— Your objective —
Word for word, print each line of the listing below; pictures stay out.
Segment Start: Provided information
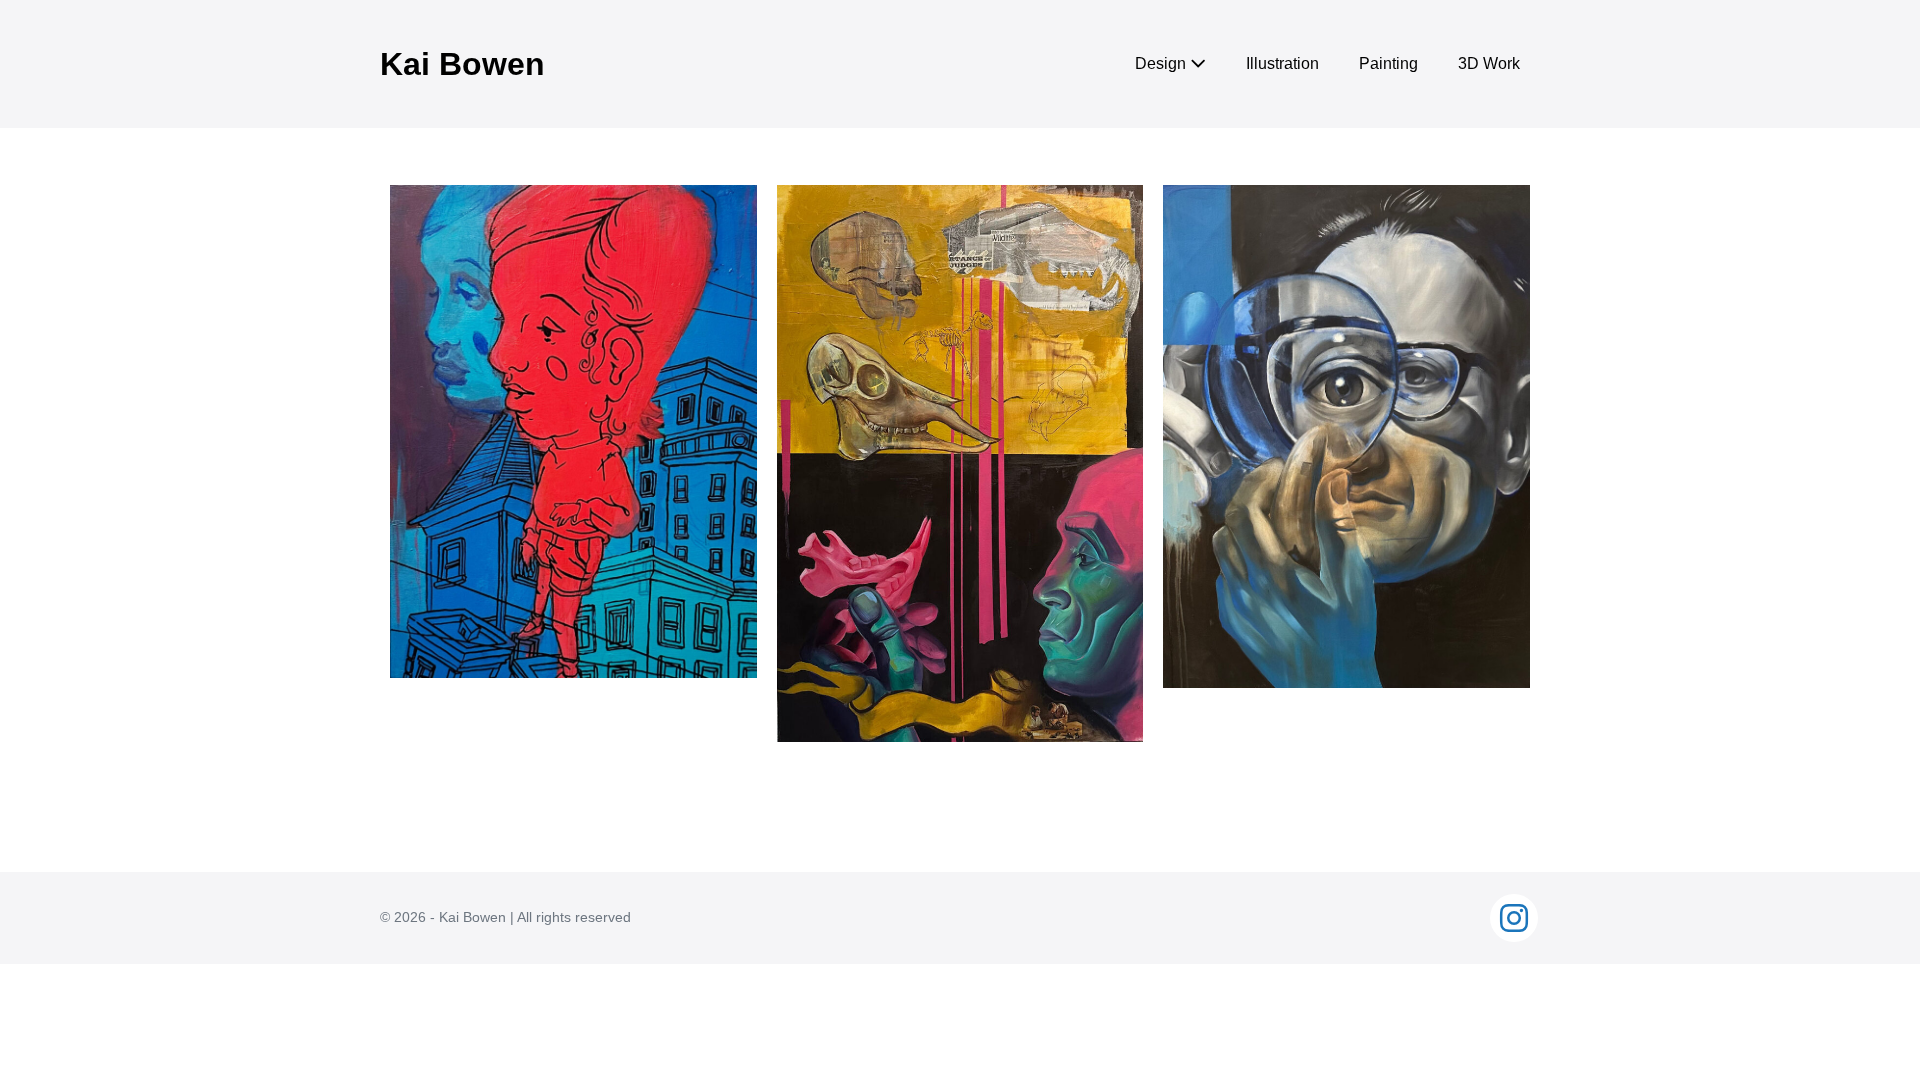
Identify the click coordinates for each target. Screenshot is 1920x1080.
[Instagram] (1514, 918)
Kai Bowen (462, 64)
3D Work (1489, 63)
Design (1162, 63)
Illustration (1282, 63)
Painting (1388, 63)
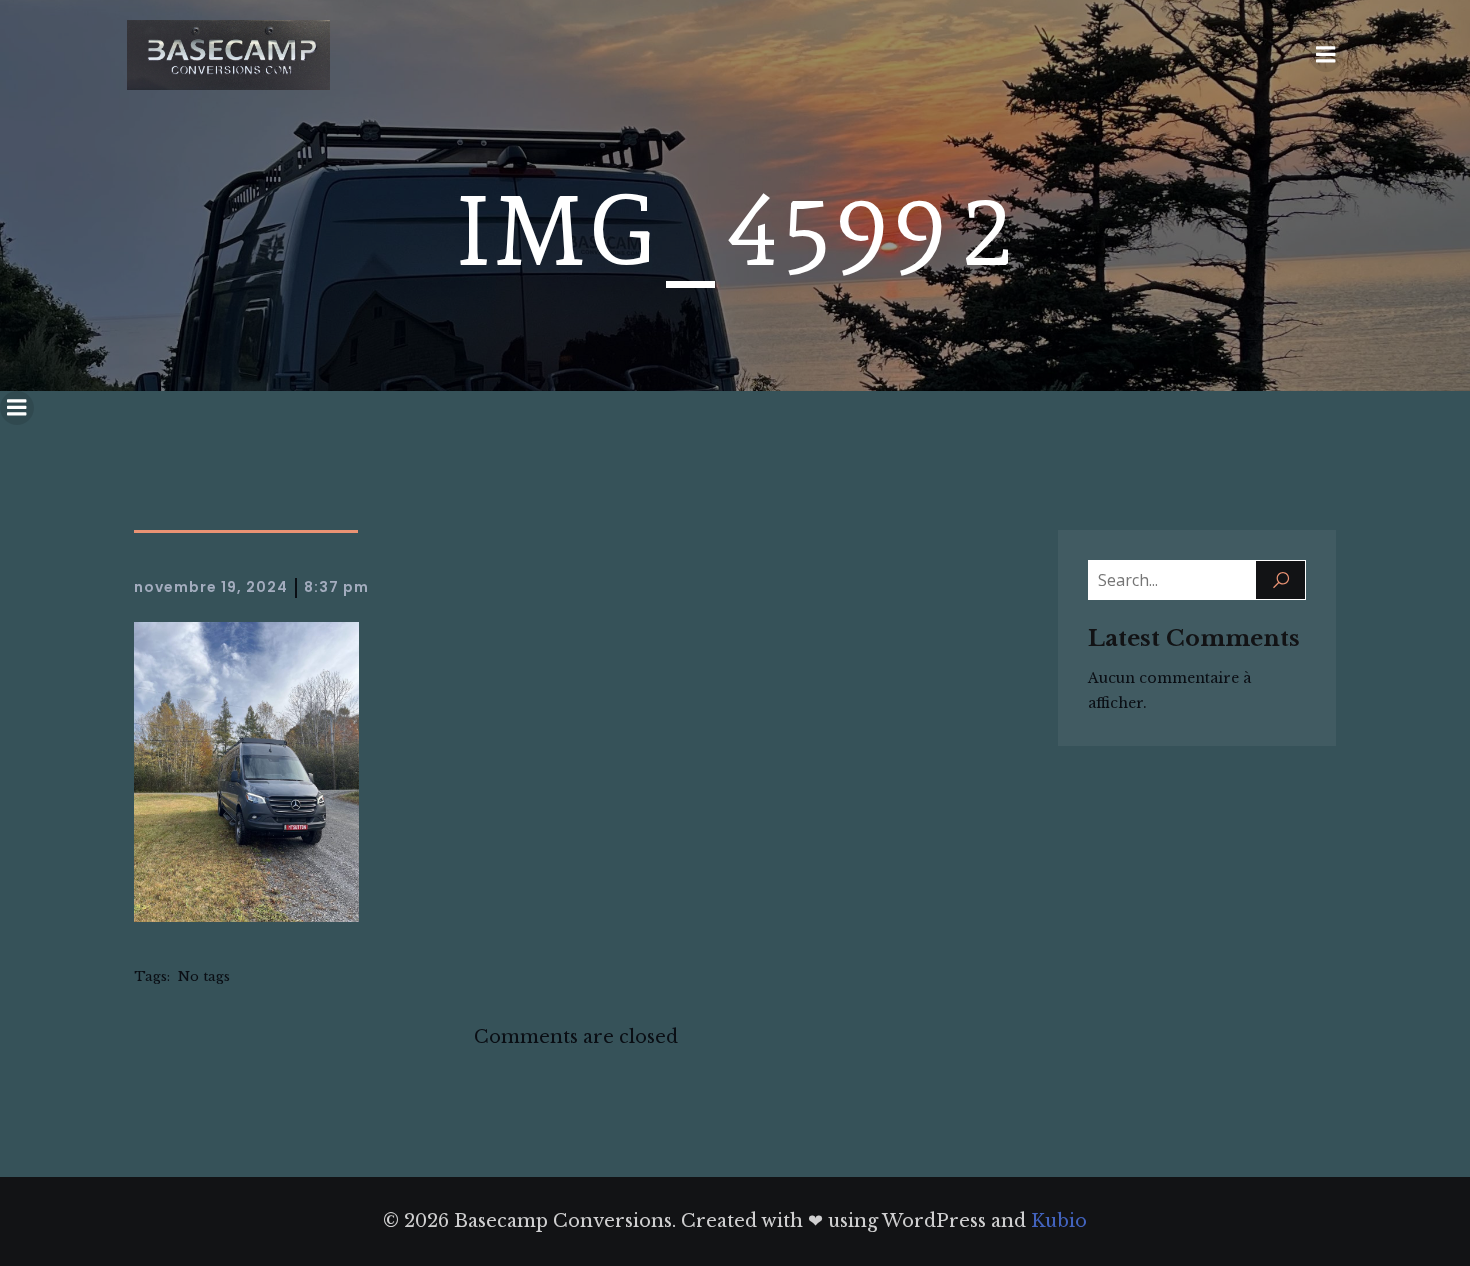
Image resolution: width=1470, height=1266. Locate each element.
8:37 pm (336, 587)
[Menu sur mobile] (1326, 55)
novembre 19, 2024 (211, 587)
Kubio (1059, 1221)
Segment End: Provided information
— Result of this exercise —
Identify the click coordinates for each target. Screenshot is 1920x1080.
[Instagram] (1514, 918)
Kai Bowen (462, 64)
3D Work (1489, 63)
Design (1162, 63)
Illustration (1282, 63)
Painting (1388, 63)
Image resolution: width=1470, height=1266. Locate each element.
8:37 pm (336, 587)
[Menu sur mobile] (1326, 55)
novembre 19, 2024 (211, 587)
Kubio (1059, 1221)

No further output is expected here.